阿闍梨【外伝】一隅を照らす
❖有頂天(うちょうてん)
引用 天台宗公式サイト 法話集
有頂天(うちょうてん)
「人が喜びや得意の絶頂にいて我を忘れている状態」や「物事に熱中し他を顧みない状態」にあることを「有頂天」と表現しますが、この「有頂天」という言葉は元々、仏教の世界観が語源です。
まず、仏典における「天」はサンスクリット語のdeva(本来輝くもの)の訳で神を意味すると同時に神が住む場所(天界)をも意味します。

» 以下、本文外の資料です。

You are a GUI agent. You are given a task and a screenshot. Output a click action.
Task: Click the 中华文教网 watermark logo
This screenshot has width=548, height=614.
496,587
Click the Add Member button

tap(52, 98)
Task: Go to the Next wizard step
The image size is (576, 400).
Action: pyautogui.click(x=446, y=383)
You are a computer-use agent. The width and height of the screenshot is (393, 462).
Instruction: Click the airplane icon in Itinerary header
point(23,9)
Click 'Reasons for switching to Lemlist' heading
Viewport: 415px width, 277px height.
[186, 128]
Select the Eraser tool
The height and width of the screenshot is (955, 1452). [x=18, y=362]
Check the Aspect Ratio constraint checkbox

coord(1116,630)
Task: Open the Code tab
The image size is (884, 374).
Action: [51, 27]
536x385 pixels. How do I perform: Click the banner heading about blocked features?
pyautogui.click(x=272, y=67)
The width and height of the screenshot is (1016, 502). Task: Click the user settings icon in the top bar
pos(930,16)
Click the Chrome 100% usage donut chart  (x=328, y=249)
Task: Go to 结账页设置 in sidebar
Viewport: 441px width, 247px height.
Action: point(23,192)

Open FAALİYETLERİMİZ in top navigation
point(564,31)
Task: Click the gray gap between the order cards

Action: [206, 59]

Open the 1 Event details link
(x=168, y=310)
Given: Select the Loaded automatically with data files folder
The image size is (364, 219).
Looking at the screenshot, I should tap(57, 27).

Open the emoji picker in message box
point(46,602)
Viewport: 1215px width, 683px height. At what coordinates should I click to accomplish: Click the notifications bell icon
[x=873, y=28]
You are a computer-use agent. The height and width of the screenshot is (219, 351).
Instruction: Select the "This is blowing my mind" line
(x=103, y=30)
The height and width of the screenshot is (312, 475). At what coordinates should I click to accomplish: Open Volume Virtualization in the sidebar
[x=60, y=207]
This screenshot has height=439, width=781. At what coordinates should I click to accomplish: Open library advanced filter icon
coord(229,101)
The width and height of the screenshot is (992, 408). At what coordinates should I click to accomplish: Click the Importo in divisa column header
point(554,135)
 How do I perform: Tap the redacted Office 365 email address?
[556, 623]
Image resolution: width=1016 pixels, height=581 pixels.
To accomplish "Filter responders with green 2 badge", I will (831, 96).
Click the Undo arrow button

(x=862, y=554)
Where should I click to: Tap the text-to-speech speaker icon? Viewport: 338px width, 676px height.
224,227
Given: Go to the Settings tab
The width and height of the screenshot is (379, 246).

古代インドの僧侶、世親(せしん・ヴァスバンドゥ)が著した『倶舎論(くしゃろん)』によると、「有頂天とは三界(さんがい)の最も上に位置する天(処)」のことを指します。三界とはわれわれ衆生が生まれて輪廻する三つの迷いの世界のことで、生きものが住む世界全体のことを指し、下から「欲界(よっかい)」「色界(しきかい)」「無色界(むしきかい)」に分かれています。
一番下の「欲界」は食欲・淫欲・睡眠欲の本能的な欲望に支配される生きものの世界で、下から地獄・餓鬼・畜生・修羅・人・天の「六道(ろくどう)」で構成され、さらに天は六つの世界に分かれ、下から四大王衆天(しだいおうしゅてん)・三十三天(さんじゅうさんてん)・夜摩天(やまてん)・覩史多天(としたてん)・楽変化天(らくへんげてん)・他化自在天(たけじざいてん)と呼び「六欲天(ろくよくてん)」といいます。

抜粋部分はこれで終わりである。